Identify each of the lines below that contains the string "coordinates", and copy those lines in full.

◆ ◆ ◆

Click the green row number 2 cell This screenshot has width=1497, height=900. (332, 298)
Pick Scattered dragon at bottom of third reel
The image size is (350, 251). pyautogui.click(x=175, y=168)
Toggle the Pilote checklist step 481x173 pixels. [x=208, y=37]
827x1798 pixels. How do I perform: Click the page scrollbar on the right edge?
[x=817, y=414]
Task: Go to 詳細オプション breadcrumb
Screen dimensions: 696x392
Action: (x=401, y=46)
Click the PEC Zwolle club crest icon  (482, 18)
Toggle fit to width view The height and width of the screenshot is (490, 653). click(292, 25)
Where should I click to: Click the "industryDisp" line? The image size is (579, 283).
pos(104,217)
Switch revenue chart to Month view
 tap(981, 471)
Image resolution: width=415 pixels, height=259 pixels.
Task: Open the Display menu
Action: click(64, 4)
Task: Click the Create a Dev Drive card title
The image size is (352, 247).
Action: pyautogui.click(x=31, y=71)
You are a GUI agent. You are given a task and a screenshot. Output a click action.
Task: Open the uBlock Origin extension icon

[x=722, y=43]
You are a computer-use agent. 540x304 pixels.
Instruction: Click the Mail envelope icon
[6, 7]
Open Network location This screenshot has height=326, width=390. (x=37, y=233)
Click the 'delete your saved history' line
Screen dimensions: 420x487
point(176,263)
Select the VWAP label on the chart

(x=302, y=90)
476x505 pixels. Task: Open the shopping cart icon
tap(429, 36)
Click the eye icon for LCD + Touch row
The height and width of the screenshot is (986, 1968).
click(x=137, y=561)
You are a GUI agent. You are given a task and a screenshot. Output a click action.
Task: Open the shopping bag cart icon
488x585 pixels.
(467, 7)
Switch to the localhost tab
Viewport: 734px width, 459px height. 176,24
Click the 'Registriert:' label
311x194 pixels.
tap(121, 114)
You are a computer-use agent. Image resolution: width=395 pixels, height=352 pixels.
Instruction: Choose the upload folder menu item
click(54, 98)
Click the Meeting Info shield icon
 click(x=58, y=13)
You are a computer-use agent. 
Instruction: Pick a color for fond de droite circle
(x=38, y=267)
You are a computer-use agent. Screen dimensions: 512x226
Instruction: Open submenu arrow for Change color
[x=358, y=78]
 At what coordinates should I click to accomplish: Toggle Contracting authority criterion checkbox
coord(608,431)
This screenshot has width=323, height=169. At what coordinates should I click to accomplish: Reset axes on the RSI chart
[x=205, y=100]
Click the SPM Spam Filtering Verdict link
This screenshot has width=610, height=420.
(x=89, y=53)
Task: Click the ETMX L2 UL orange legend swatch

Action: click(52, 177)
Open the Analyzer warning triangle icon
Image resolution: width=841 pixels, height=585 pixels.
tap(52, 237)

◆ ◆ ◆

→ **Answer to this task**
 At what coordinates should I click to accomplish: Toggle Contracting authority criterion checkbox
This screenshot has width=323, height=169. At what coordinates should I click to accomplish: Reset axes on the RSI chart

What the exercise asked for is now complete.